Kobudo arts are the root of all modern Japanese arts and includes the original, combat-oriented methods found in modern derivatives such as Judo, Kendo, Aikido, Karate-do and others. Kobudo training encompasses many different types of unarmed fighting skills (Jujutsu/Taijutsu), as well as a variety of armed forms of combat. These include blade arts (Tantojutsu/Kenjutsu/Iaijutsu/Battojutsu), halberd arts (Sojutsu/Naginatajutsu/Bisentojutsu), stick and staff arts (Rokushakubojutsu/Jojutsu/Sanjakubojutsu), projectile methods (Shurikenjutsu, Nagekenjutsu) and other classical Japanese arms.

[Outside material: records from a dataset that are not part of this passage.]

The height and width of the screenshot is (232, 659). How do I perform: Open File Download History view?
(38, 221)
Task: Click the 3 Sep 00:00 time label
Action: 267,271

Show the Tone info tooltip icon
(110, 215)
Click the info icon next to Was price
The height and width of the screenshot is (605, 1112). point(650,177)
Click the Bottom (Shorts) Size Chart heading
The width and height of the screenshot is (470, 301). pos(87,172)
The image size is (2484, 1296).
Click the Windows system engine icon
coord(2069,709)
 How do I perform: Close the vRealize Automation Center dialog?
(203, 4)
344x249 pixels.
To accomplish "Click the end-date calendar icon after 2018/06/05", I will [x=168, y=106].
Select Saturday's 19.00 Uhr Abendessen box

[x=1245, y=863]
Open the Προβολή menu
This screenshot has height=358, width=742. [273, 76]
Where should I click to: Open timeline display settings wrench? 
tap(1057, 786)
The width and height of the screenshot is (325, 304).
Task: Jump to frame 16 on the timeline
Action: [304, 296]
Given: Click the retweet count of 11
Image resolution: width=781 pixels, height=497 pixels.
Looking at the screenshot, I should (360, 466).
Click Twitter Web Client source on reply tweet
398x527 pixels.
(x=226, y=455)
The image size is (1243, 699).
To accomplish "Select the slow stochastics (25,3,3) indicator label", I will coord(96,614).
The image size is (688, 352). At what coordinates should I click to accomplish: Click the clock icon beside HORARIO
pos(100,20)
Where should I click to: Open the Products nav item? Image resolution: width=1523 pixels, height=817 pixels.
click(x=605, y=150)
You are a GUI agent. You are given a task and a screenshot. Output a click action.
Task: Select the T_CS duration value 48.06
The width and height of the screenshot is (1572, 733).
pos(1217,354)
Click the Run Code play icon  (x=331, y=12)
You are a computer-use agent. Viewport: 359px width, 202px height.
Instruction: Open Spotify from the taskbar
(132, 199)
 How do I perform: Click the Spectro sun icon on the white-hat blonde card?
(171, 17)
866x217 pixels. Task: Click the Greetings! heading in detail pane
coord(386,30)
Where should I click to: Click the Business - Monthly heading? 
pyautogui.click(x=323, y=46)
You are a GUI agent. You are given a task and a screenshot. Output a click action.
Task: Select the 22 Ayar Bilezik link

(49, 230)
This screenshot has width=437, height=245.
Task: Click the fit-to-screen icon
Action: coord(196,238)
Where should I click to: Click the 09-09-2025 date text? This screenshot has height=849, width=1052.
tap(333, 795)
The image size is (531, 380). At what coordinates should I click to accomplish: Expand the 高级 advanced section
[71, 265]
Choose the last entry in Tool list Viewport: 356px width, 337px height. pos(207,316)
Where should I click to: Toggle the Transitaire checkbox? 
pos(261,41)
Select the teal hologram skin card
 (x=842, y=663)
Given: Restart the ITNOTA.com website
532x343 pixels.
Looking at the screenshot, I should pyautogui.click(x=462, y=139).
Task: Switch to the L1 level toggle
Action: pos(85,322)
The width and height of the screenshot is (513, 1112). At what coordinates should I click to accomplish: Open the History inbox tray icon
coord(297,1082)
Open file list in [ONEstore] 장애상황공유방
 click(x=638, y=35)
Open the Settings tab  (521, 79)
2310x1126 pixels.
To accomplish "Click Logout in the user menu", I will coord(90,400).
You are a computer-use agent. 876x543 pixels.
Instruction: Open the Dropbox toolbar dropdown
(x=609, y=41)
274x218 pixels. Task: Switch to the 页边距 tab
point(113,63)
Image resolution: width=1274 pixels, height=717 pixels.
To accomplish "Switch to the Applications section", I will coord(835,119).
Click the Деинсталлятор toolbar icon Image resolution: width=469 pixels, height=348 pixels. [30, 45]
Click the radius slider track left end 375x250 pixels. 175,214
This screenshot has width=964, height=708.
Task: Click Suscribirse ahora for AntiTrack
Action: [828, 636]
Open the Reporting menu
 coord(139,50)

Instruction is taken from the following schools of classical Japanese Kobudo:

• Gyokko Ryu Kosshijutsu
• Koto Ryu Koppojutsu
• Kukishinden Happo Hikenjutsu (Kukishin-Ryu) Dakentaijutsu
• Takagi Yoshin Ryu Jutaijutsu
• Shinden Fudo Ryu Dakentaijutsu • Jutaijutsu

The Seirin Dojo also offers specialized training exclusively for law enforcement, firefighters, security and military personnel, and others. Click here for more information on the program.

The Seirin Dojo Staff

Scott Takahashi
Head Instructor and Seirin Dojo-cho

Scott began his martial art training at the early age of ten, learning the Korean martial arts known as Chung Do Kwan and Moo Duk Kwan. He began studying Shito Ryu Karate-do in his early teenage years, developing a fascination with Japanese Budo. Yearning to learn more about the classical martial arts of old Japan, he started searching for an art that was not sport-oriented or modernized. At age fifteen he began his training in the classical Japanese Budo (Kobudo), attaining the rank of Godan (5th Degree Black Belt) In 1993. Shortly thereafter he opened his first formal Dojo and began actively teaching the Koryu arts. Scott has had the pleasure of training with the top Japanese master teachers in the art, in addition to training with prominent American instructors as well. He has had the pleasure of teaching law enforcement, military personnel, and firefighters and continues to work with those groups, in addition to teaching children, adults and seniors. Scott is a speaker of Japanese language, and maintains interests in many facets of Japanese culture, history and philosophy. These elements strongly influence his teaching style and methods. He returns to Japan on average of twice a year to further his own training with the Japanese masters and visit with his family, who reside in Shizuoka-ken, Japan (Mt. Fuji area). A native of New Jersey, he currently resides in Richmond, VA with his wife Kyomi, a native Japanese who is an accomplished Shodo artist (calligraphy arts) and a Japanese translator/interpreter. Scott and his wife Kyomi together run a Japanese translation business.


George McDowell
Assistant Instructor

George McDowell is the head Assistant instructor in the Seirin Dojo, in addition to being the Senpai of the school (Senior-most student). He has over 10 years experience in the classical Budo, and currently retains the rank of First Degree Black Belt. He currently resides in Richmond, VA with his family, and works at a prominent media company in the city.






Kyomi Takahashi
Japanese Arts Director

Kyomi directs and develops the additional programs taught through the school, in addition to Japanese language tutoring. She is well known for her unique artistic style of Japanese calligraphy art (Shodo), and is the daughter of prominent Shodo artist Sueko Takahashi of Shizuoka-ken Japan.